Rust throws several passive-aggressive blows to Marty during their lunch break pit-stop, regarding his affair on his wife. I particularly love when Marty calls Rust out on being obsessive, and in response Rust stabs, "You're obsessive too, just not about the job." Additionally, he attacks with, "People incapable of guilt usually do have a good time." Marty finds Rust at his house on a later occasion. I don't know if this is Rust's way of provoking Marty or if he was just lonely, but Marty comes home to find the lawn mower out and the grass newly shaved. When he walks in, he sees Rust sitting there with Maggie drinking a glass of tea. Marty has no reason, in my opinion, to get defensive about who Maggie is hanging out with. If he is going to be with his mistress, Lisa, instead of at home with his wife, than he should keep his anger to himself and not take it out on Rust.
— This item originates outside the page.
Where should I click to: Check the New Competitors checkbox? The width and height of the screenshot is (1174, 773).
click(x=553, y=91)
Later that night after Marty and Maggie consult their daughter about some provocative drawings she produced in class, they get into a verbal altercation about their relationship. Maggie threatens him by saying, “I’m close Marty. Do you hear me? I’m close.” She doesn’t understand quite what has changed between them, and she asks him why she feels so much space. Maggie knows that her husband has changed. She wonders what he has been doing but he lies to her by saying he has just been busy with work. She insults him, “You were so much smarter when I met you.” I can’t help but love her bluntness. But, I can’t bear to watch what happens next – they make love.
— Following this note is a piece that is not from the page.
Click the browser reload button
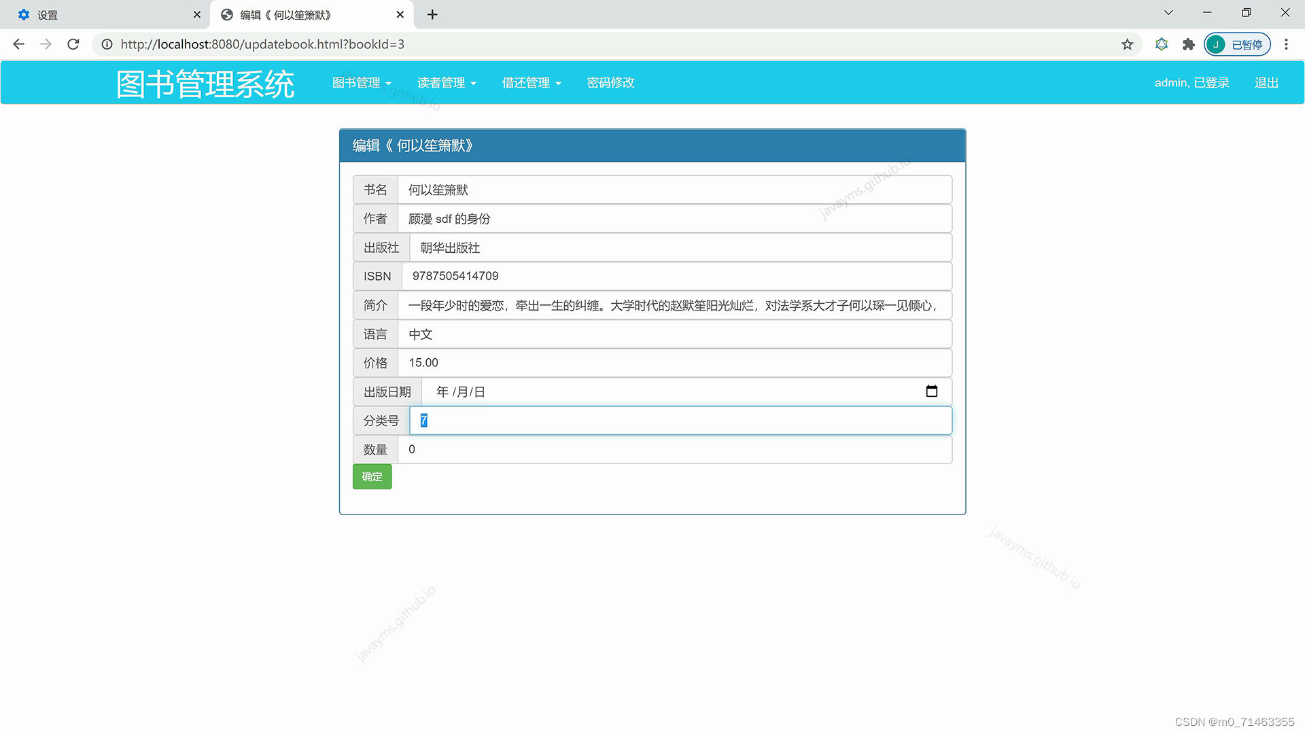This screenshot has height=734, width=1305. click(x=73, y=44)
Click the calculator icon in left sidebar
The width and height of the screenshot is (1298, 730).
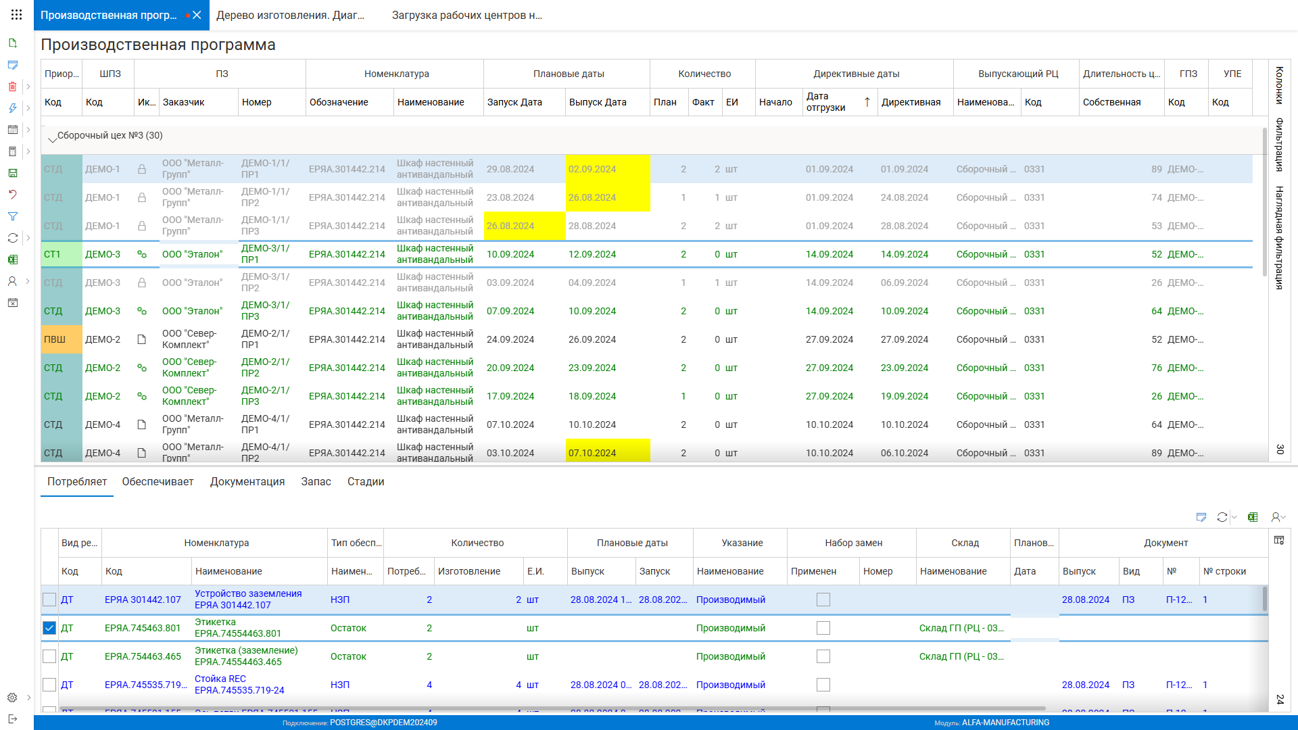(x=12, y=151)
The next scene takes us to their interrogation of the man with facial scars. After some rather intense conversation between Rust and the suspect, it appears that the victim is admitting and wants to confess, though I am not sure of what. "The Locked Room" is referring to what is hidden in a human mind.

It’s not long before we are back in the love triangle of Marty, Maggie, and Lisa. Marty and Maggie find a girl for Rust, and they all head out to a country bar for a double date. Rust is his awkward, closed-off self, and Marty immediately tenses when he sees Lisa out on a date with a young, attractive, man. As soon as the date is over, Marty unleashes and speeds over to Lisa’s apartment like a lunatic and freaks out on her date. Just when you think he is going to send the guy to the hospital, he gets some sense knocked into him and leaves. Of course, Maggie is wondering if his work alibi is a lie or not, so she calls Rust who tells her he knows nothing and reassures her to some degree, by telling her that he will be home soon.
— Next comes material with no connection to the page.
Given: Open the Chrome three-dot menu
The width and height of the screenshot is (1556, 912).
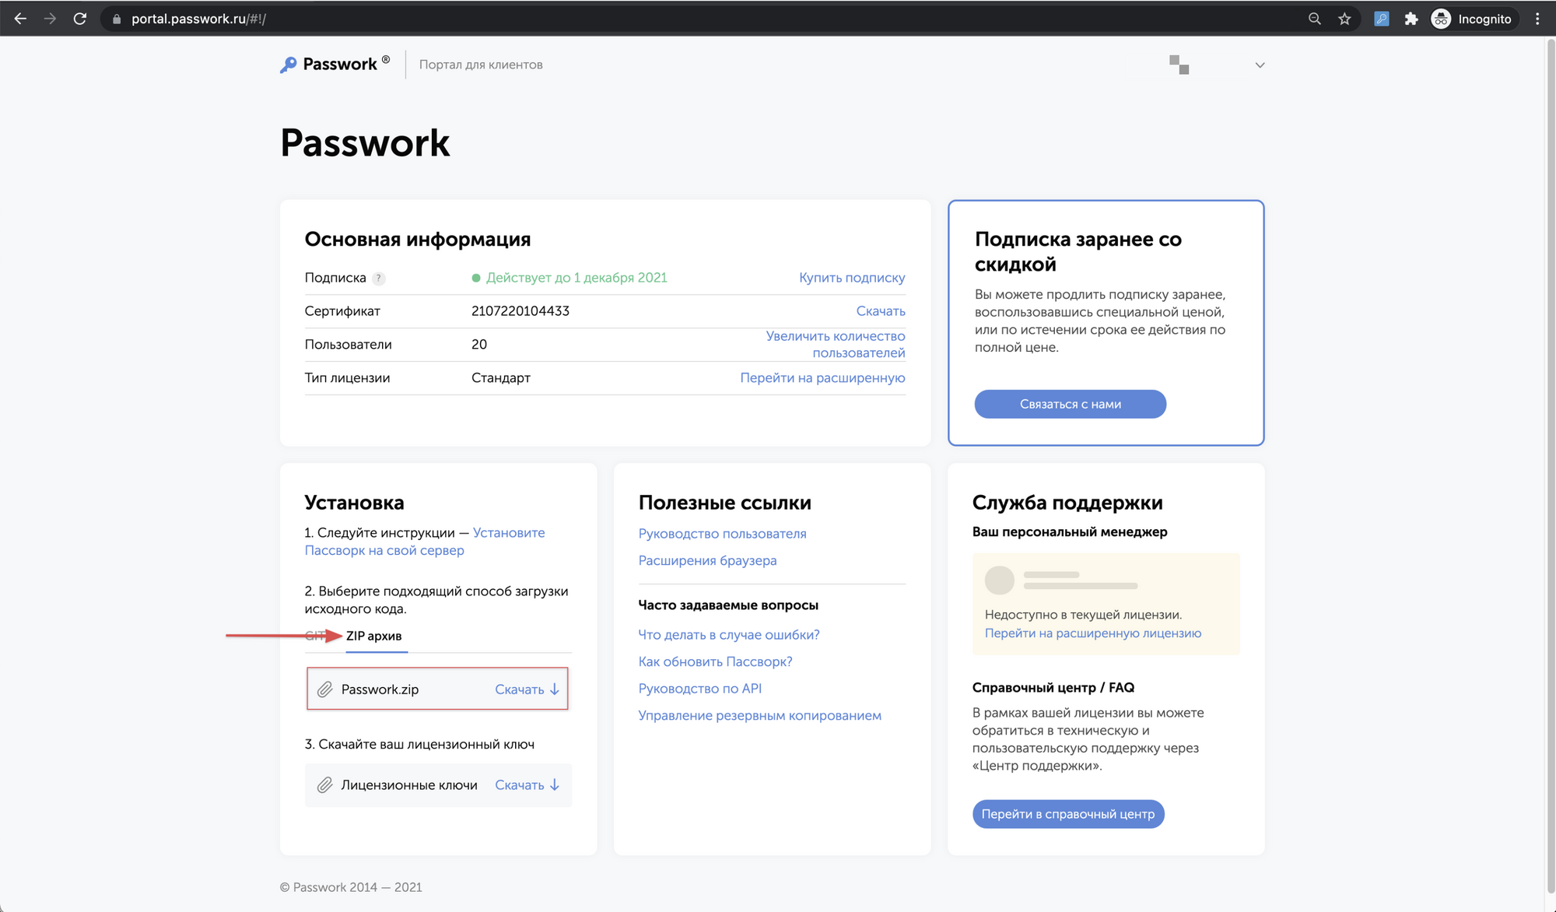Looking at the screenshot, I should tap(1536, 18).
While Marty is caught up in his personal life, Rust uses his insomnia to search old murder files. He comes upon another woman, who was said to have drowned, but Rust suspects it was actually a murder. She was filled with meth and LSD, just as Dora Lange was when she passed. The pair finds the name of a new potential suspect or contributor to the women’s deaths. His name: Reggie Ledoux. They suspect he is the one cooking the drugs.

Meanwhile, in the present day, the interviewing process is ongoing. Marty is asked if Cohle ever pushed things to where he wanted them to go. To me, it sounds like the detectives who are re-tracing the investigation are almost trying to blame Rust for something. During Rust’s interview, he tells the men that he has never been in a room more than two minutes before he knew whether the guy did it or not. Then, at the end of the episode we hear Marty say, "You ever been in a gun fight? Then how the hell are you gonna know what I'm talkin' about?" This tells us something big is going to happen. After, Rust goes off on a tangent, and it makes me feel extremely uneasy how well he can read the expression of a dead human's face. He keeps referring to the "locked room," and he seals the episode by foreshadowing, "and like a lot of dreams, there's a monster at the end of it" -- intense!